Sejatinya Chlorella sorokiniana ialah ganggang ber sel satu berukuran 4—8 mikron yang kaya akan nutrisi, antioksidan, protein, omega 6, Peroxisome Proliferator Activated Reseptors (PPARs), dan Cell Growth Factors (CGF). Semua zat itu berperan dalam mencukupi asupan nutrisi bagi penderita hipertiroid yang metabolisme tubuhnya meningkat. Apabila asupan nutrisi tercukupi maka tubuh akan memiliki imunitas untuk melawan berbagai penyakit.  Selain itu, menurut Frederik, senyawa PPARs  pada ganggang hijau–biru memiliki sifat antinflamasi yang mampu meredakan peradangan atau bengkak di tubuh seperti  gondok. Penyebab inflamasi  umumnya dari radikal bebas yang berasal dari   makanan, polusi udara, atau zat-zat karsinogen yang terkontaminasi ke dalam tubuh.

Riset Mark J. Holness dari Pusat Pengobatan Diabetes dan Metabolisme, Universitas Queen Mary, London, Inggris, pada 2008 menyebutkan bahwa senyawa PPARs khususnya PPAR alfa yang terkandung dalam ganggang Chlorella sorokiniana mampu  mengurangi produksi tiroksin dan menormalkan sekresi glukosa pada pasien hipertiroid.
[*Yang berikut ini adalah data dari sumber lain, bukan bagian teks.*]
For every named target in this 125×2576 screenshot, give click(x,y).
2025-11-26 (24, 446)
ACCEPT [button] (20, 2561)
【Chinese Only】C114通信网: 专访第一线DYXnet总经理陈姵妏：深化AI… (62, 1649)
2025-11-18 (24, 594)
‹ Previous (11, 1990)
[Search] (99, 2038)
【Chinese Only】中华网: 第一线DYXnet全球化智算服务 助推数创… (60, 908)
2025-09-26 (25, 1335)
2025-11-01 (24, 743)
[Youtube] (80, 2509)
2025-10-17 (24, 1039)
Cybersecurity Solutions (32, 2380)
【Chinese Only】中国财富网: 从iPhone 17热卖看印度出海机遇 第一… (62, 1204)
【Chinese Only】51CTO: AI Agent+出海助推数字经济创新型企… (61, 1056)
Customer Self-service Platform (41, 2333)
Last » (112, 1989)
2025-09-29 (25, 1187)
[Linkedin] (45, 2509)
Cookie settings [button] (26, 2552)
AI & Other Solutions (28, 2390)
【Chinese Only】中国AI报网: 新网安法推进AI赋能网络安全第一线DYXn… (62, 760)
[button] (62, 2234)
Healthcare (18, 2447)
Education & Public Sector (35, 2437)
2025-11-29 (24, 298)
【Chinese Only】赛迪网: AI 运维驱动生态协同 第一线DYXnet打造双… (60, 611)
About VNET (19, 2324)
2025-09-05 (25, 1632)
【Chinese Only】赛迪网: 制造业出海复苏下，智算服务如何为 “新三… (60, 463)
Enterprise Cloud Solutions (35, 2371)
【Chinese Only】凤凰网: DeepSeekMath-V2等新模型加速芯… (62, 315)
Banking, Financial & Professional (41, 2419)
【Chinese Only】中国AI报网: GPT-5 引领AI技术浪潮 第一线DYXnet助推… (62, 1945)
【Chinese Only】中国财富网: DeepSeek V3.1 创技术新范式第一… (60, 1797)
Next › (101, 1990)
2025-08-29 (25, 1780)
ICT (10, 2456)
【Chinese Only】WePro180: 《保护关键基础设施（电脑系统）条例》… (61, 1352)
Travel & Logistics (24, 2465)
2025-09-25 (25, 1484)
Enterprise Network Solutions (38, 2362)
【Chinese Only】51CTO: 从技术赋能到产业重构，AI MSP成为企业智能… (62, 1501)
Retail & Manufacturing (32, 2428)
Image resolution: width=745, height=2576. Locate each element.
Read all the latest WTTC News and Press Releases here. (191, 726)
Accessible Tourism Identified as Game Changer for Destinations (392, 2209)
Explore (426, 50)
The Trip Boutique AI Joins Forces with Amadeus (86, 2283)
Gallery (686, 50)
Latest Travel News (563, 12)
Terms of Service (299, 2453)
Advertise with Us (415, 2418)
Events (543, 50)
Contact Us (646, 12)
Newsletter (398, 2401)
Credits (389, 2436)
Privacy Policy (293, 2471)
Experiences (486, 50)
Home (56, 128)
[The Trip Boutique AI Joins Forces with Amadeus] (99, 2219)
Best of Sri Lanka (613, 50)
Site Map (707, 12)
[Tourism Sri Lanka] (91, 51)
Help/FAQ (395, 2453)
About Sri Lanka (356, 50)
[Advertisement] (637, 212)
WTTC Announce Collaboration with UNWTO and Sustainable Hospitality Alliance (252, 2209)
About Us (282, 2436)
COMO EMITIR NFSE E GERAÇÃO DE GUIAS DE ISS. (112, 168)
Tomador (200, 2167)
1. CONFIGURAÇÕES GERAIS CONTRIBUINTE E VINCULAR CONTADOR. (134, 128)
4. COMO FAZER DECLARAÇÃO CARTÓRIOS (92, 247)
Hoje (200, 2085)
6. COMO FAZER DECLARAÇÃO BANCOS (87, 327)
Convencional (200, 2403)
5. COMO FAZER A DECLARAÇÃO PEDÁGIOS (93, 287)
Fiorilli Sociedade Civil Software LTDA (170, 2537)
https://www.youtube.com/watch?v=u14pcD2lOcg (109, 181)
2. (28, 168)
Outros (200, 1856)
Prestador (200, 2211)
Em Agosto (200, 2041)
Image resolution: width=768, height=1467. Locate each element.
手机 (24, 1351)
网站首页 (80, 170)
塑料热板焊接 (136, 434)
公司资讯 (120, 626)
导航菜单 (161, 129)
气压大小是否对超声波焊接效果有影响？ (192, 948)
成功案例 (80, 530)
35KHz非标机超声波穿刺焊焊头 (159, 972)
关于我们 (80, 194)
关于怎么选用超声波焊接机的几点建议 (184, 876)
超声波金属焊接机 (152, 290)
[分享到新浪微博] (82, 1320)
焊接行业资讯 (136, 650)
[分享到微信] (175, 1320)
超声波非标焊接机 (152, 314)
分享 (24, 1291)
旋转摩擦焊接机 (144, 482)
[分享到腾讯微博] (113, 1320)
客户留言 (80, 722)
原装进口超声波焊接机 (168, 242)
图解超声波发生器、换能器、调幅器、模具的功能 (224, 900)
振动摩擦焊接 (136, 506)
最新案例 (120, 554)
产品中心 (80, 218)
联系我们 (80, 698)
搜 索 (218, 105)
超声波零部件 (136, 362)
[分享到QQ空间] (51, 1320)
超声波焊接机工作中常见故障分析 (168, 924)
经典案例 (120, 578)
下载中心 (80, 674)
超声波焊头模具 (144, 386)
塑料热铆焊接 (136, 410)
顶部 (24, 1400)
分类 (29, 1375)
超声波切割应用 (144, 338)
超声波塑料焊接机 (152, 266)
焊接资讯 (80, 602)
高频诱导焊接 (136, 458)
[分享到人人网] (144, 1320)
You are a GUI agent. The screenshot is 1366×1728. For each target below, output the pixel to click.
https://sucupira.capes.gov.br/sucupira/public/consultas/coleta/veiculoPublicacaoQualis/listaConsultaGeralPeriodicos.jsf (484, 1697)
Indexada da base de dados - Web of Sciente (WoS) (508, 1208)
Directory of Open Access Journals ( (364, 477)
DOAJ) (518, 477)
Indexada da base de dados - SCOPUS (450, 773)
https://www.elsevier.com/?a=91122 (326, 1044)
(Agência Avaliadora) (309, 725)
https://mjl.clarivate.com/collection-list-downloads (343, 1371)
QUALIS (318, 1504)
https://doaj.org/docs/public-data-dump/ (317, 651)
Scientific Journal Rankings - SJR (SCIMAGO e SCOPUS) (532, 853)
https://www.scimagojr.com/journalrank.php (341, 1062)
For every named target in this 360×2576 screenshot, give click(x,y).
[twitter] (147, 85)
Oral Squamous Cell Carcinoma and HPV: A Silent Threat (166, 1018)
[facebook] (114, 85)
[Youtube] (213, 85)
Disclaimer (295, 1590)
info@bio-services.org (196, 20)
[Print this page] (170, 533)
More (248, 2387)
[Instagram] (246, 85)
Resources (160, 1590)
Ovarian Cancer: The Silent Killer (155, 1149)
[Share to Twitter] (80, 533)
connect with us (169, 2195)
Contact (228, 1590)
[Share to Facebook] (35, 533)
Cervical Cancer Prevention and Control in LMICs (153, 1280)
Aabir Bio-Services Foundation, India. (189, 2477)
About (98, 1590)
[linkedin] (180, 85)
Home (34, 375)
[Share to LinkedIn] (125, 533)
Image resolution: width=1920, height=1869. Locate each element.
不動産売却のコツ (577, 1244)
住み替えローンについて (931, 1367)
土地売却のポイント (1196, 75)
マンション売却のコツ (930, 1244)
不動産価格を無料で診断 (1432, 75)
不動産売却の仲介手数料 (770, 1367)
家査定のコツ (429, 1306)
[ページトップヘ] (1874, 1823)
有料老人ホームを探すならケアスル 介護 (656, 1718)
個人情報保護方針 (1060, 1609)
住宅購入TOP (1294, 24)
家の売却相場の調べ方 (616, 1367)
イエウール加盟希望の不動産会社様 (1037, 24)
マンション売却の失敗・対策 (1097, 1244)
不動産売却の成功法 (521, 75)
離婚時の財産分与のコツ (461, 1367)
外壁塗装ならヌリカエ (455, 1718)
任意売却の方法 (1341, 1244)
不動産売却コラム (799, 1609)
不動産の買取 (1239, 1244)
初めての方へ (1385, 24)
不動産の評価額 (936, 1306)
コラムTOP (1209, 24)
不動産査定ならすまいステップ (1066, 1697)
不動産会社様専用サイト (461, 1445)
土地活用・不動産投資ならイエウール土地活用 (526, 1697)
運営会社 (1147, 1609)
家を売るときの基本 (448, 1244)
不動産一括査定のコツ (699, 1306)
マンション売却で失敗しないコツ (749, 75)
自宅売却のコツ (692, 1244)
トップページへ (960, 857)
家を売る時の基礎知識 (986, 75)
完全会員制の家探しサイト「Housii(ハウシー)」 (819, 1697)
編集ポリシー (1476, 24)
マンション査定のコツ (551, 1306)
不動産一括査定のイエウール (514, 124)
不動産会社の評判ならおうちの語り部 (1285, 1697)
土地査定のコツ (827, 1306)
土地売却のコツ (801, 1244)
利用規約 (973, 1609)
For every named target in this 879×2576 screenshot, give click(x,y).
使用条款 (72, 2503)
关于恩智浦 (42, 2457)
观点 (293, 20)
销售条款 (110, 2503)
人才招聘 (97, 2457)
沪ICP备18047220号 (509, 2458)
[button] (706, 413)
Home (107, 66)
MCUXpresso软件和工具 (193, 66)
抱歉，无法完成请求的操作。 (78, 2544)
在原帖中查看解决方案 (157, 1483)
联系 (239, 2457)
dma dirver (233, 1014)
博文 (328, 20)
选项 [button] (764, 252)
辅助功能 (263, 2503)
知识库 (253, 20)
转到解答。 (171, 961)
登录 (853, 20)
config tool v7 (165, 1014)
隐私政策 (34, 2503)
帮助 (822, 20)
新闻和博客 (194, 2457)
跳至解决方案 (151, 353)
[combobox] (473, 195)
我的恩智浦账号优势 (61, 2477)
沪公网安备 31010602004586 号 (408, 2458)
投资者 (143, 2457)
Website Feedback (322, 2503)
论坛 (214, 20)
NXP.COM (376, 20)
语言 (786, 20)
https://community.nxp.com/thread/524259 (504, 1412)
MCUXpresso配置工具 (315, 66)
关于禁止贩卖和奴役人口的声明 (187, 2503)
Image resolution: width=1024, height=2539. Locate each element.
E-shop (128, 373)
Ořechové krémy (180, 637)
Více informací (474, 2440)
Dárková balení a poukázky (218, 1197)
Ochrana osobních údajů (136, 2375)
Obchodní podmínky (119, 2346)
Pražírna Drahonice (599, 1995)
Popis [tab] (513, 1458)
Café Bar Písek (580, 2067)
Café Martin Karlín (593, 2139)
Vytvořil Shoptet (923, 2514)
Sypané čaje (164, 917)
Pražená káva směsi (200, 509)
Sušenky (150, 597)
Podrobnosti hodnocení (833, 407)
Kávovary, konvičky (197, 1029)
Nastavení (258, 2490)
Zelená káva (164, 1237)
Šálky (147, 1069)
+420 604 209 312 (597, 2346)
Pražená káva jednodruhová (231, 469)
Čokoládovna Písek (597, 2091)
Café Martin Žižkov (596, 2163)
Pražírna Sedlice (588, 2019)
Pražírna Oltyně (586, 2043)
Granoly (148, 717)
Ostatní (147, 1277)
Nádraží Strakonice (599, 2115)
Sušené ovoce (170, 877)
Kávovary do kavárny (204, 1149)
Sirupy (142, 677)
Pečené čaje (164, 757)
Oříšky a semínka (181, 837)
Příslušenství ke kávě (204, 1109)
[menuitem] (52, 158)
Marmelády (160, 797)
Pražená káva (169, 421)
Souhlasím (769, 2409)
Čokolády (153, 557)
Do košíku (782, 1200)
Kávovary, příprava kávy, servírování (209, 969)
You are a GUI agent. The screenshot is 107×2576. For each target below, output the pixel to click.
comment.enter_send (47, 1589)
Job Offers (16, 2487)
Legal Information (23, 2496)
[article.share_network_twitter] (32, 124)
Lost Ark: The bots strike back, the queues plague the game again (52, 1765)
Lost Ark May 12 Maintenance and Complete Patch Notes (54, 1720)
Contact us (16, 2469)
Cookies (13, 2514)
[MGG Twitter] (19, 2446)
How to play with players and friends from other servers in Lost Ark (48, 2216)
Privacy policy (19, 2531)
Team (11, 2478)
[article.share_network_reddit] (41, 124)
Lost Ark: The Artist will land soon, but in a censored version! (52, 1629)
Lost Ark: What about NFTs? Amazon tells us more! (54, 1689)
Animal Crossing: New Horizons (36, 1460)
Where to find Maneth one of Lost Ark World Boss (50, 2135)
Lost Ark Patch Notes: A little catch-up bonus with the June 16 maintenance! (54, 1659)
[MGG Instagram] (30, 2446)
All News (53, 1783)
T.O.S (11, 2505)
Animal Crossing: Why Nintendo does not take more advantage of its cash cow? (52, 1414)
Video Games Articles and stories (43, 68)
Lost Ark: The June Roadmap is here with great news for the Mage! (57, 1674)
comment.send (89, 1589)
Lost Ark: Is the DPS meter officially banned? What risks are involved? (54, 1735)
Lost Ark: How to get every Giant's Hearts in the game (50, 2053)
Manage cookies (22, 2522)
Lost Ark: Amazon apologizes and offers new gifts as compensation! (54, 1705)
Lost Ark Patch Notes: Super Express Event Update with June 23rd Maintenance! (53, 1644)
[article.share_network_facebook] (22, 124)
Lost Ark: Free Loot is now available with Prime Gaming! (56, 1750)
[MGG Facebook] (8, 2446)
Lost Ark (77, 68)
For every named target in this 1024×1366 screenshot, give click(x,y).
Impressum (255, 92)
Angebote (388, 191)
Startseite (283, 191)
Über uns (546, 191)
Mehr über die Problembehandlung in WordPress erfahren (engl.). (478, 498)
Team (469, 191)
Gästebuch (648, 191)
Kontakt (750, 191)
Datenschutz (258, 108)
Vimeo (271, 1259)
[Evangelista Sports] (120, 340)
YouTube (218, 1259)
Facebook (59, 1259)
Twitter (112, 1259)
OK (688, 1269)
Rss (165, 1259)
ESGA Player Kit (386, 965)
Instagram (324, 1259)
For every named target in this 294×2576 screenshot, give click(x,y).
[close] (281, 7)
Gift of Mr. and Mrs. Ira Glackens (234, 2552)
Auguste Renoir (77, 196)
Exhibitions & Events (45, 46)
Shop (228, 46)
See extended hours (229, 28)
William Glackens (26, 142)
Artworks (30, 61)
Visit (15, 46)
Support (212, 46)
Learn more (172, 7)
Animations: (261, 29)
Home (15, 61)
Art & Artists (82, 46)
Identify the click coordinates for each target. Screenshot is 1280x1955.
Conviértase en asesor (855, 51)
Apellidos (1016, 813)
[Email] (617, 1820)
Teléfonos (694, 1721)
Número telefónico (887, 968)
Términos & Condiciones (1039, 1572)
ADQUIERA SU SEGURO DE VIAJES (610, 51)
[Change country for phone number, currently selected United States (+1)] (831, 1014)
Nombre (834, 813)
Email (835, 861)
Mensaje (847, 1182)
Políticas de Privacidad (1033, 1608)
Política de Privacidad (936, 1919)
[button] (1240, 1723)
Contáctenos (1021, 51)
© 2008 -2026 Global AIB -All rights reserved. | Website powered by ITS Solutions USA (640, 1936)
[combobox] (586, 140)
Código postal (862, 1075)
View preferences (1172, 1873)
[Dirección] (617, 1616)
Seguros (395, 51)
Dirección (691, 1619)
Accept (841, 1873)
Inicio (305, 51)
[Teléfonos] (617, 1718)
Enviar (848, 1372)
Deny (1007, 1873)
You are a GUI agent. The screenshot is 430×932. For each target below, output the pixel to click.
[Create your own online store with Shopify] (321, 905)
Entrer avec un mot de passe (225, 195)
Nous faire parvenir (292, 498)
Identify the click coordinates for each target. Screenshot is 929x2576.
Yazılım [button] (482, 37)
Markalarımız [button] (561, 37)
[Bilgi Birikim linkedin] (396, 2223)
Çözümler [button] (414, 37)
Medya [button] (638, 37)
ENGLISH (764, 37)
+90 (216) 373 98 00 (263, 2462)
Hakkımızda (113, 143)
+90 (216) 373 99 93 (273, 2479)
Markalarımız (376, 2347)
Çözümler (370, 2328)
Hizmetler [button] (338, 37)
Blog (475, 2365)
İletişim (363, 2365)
Singkat kata, penelitian itu memperlihatkan  kondisi hipertiroid menyebabkan perubahan metabolisme,  memicu kerja pankreas terutama sekresi insulin dalam metabolisme glukosa. Aktivasi dari senyawa PPAR alfa mampu menekan tingkat  hormon T3 (Triiodotironin) yang menyebabkan produksi insulin kembali normal sehingga asupan glukosa sebagai bahan bakar penghasil energi pun kondisinya stabil.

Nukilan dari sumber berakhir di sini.